Until recently, however, mid-infrared observations have been a missing part of this cosmic jigsaw. Thus, the new James Webb Space Telescope (JWST) observations studied and modeled by the team, first revealed in Jan. 2025, help to bridge the gap in the spectrum of Sgr A* flares between infrared and radio wavelengths: with mid-infrared wavelengths.
"The mid-infrared data is exciting, because, thanks to the new JWST data, we can close the gap between the radio and near infrared regimes, which had been a 'gaping hole' in the spectrum of Sgr A*," von Fellenberg told Space.com. "On the one hand, our mid-infrared flare looks like a typical near-infrared flare, so we now know flares also occur in the mid-infrared regime — and this isn't trivial, as, for instance, the radio variability looks quite different, and we do not see pronounced flare-like peaks in the light curve."
"At the same time," von Fellenberg continued, "the result goes further."
For the first time, he explained, the team was able to observe the source at four different wavelengths simultaneously with a single instrument. This allowed them to measure what's known as the mid-infrared spectral index.

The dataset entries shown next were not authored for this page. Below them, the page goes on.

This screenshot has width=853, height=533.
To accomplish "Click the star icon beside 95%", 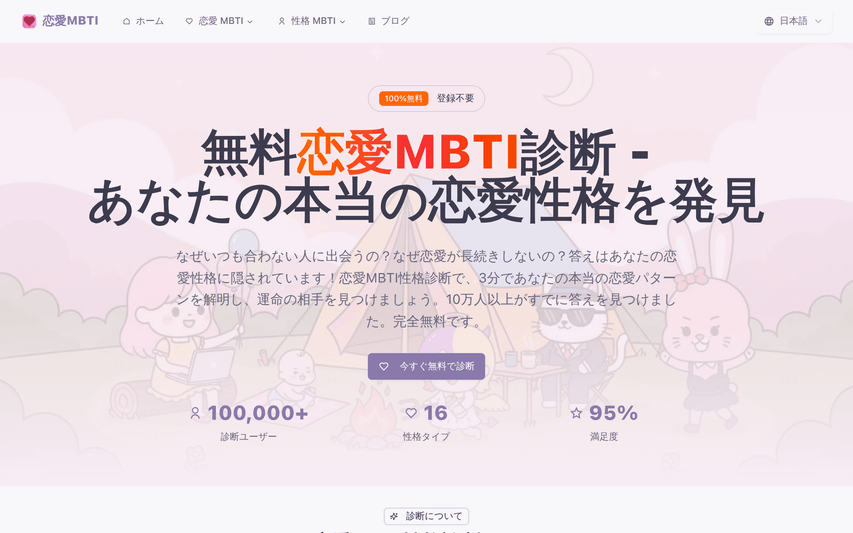I will [576, 413].
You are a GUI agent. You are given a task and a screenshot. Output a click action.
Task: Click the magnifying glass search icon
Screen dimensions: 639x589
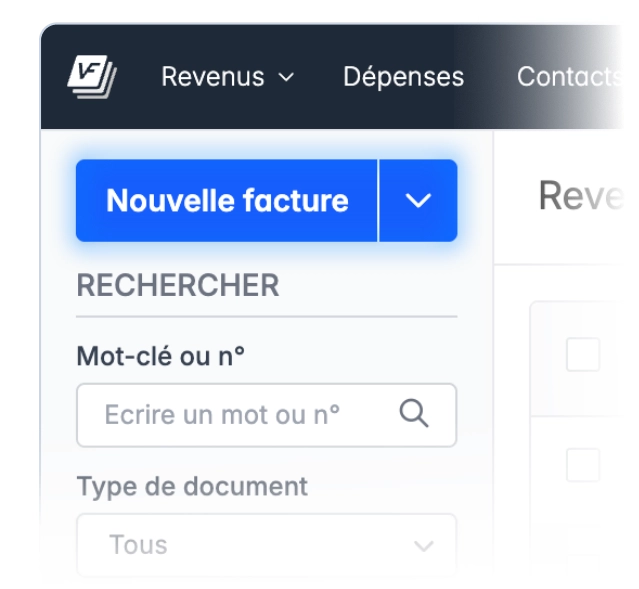tap(413, 413)
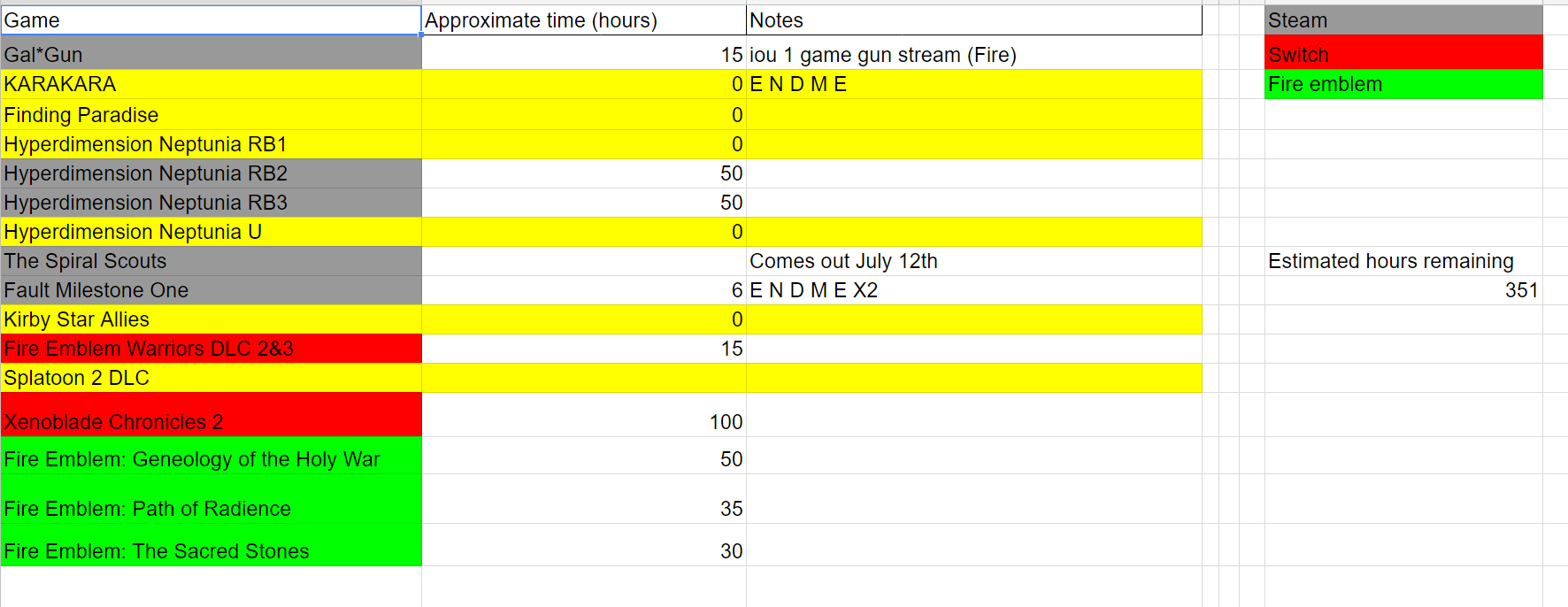Select the yellow KARAKARA cell
Screen dimensions: 1568x607
click(x=211, y=84)
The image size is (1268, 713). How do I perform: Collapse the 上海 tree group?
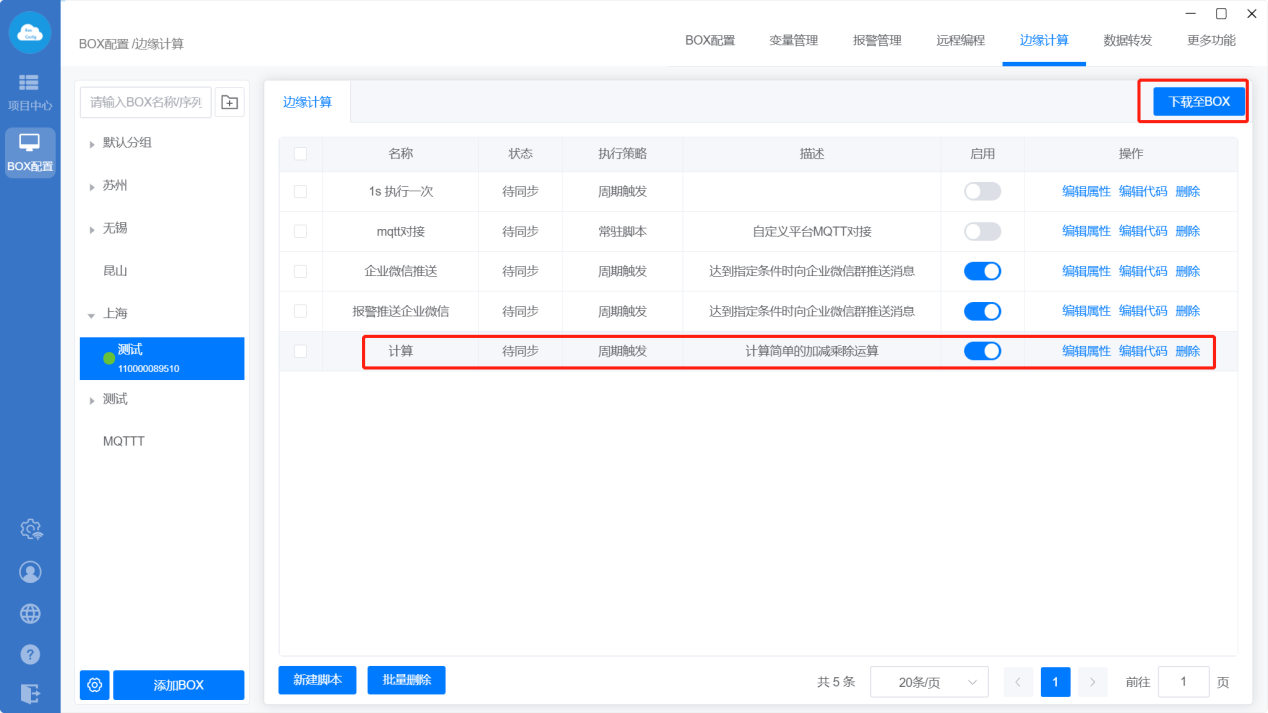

Getting to the bottom of black hole flaring
One of the most famous aspects of black holes is that they are bounded by an outer region called an "event horizon" at which the gravitational influence of a black hole becomes so great that not even light moves fast enough to escape its grip and takes a one-way trip to the singularity at its heart. This means black holes emit no light, or electromagnetic radiation.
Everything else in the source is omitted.